■ Exercise instructions: Could you print exactly the lines from the one that contains "Task: Show hidden icons in system tray" to the end of the data, both ends included, and nothing else? Skip the pictures.

*** Input data Section Begins ***

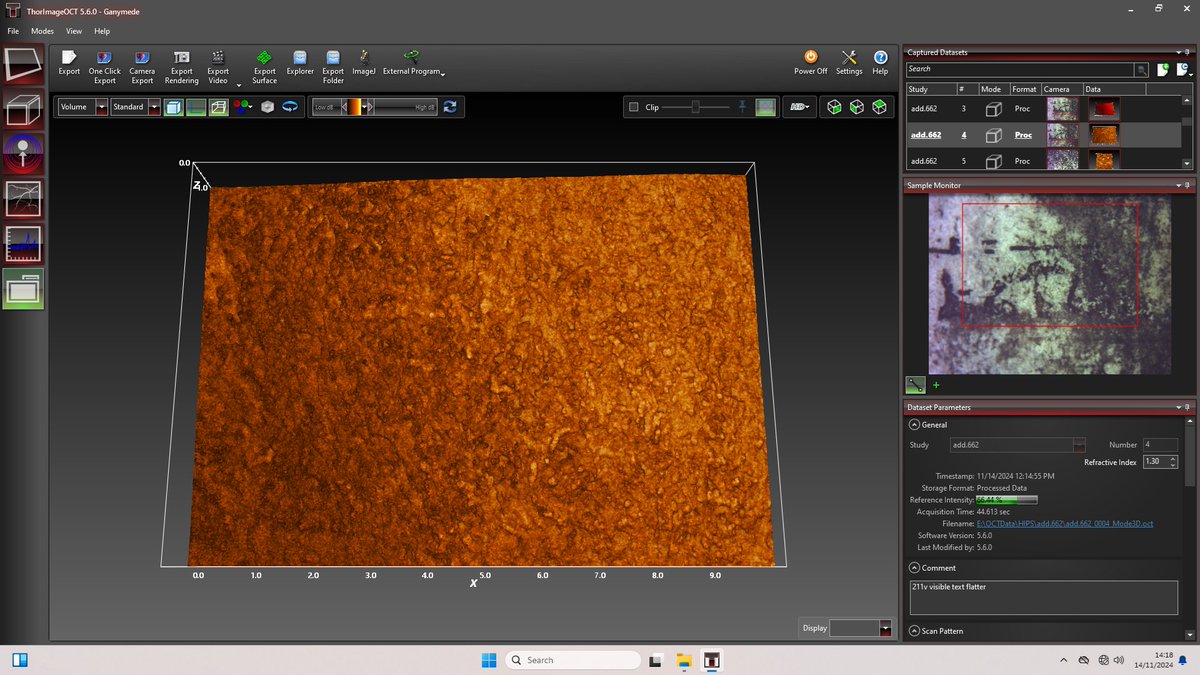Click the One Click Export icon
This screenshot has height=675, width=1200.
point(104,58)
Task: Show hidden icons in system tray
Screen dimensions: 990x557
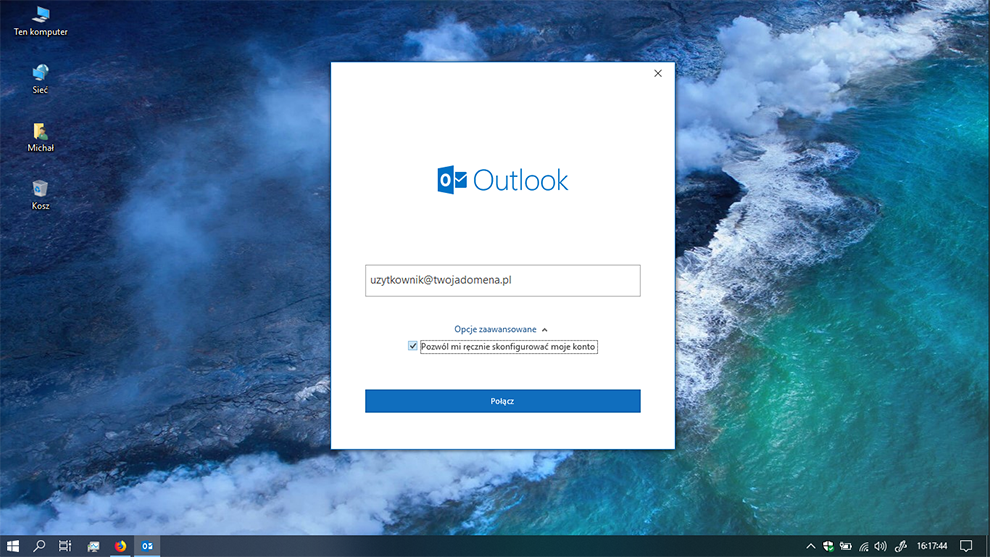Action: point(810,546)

*** Input data Section Ends ***

■ Result of the exercise:
Task: Show hidden icons in system tray
Screen dimensions: 990x557
Action: point(810,546)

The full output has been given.